WHAT TO PRODUCE → This exercise requires an exact copy of each line from the one containing "The image size is (1307, 924)." down to the last line below.

TASK INPUTS →
○ ○ ○ ○ ○

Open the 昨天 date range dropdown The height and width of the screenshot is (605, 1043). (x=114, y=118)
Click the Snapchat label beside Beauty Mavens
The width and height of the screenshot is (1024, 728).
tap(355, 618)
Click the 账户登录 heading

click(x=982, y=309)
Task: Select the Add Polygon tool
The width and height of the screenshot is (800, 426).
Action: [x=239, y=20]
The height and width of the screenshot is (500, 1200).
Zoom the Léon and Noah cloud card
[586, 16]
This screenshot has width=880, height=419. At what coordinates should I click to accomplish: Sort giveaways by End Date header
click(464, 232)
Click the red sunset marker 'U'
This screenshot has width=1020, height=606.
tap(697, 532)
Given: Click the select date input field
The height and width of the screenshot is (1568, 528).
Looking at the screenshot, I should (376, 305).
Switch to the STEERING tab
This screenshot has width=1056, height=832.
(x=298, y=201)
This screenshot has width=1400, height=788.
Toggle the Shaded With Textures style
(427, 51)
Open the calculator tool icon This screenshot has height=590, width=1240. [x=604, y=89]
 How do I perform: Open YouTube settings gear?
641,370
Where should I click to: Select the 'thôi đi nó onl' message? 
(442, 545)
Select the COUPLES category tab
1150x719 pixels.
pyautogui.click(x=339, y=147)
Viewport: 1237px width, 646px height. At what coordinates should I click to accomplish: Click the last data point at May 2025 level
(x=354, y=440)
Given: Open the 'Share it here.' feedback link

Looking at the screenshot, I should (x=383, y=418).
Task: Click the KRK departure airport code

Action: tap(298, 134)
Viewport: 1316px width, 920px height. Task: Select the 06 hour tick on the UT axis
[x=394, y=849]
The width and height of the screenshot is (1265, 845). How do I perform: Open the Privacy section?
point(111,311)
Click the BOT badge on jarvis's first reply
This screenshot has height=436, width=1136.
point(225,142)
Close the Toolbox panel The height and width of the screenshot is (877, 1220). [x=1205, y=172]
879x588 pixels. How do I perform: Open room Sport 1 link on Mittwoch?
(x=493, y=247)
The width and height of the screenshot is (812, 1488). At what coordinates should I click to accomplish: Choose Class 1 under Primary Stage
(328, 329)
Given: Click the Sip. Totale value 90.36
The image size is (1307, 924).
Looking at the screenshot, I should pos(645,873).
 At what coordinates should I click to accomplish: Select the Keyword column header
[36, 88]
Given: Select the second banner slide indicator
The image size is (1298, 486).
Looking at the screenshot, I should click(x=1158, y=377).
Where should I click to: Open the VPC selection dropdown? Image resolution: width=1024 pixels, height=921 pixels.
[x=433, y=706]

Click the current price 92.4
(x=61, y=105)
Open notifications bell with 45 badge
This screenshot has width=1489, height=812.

○ ○ ○ ○ ○

RESULT FOR THIS EXERCISE →
The image size is (1307, 924).
Looking at the screenshot, I should pos(645,873).
 At what coordinates should I click to accomplish: Select the Keyword column header
[36, 88]
Given: Select the second banner slide indicator
The image size is (1298, 486).
Looking at the screenshot, I should click(x=1158, y=377).
Where should I click to: Open the VPC selection dropdown? Image resolution: width=1024 pixels, height=921 pixels.
[x=433, y=706]

Click the current price 92.4
(x=61, y=105)
Open notifications bell with 45 badge
This screenshot has width=1489, height=812.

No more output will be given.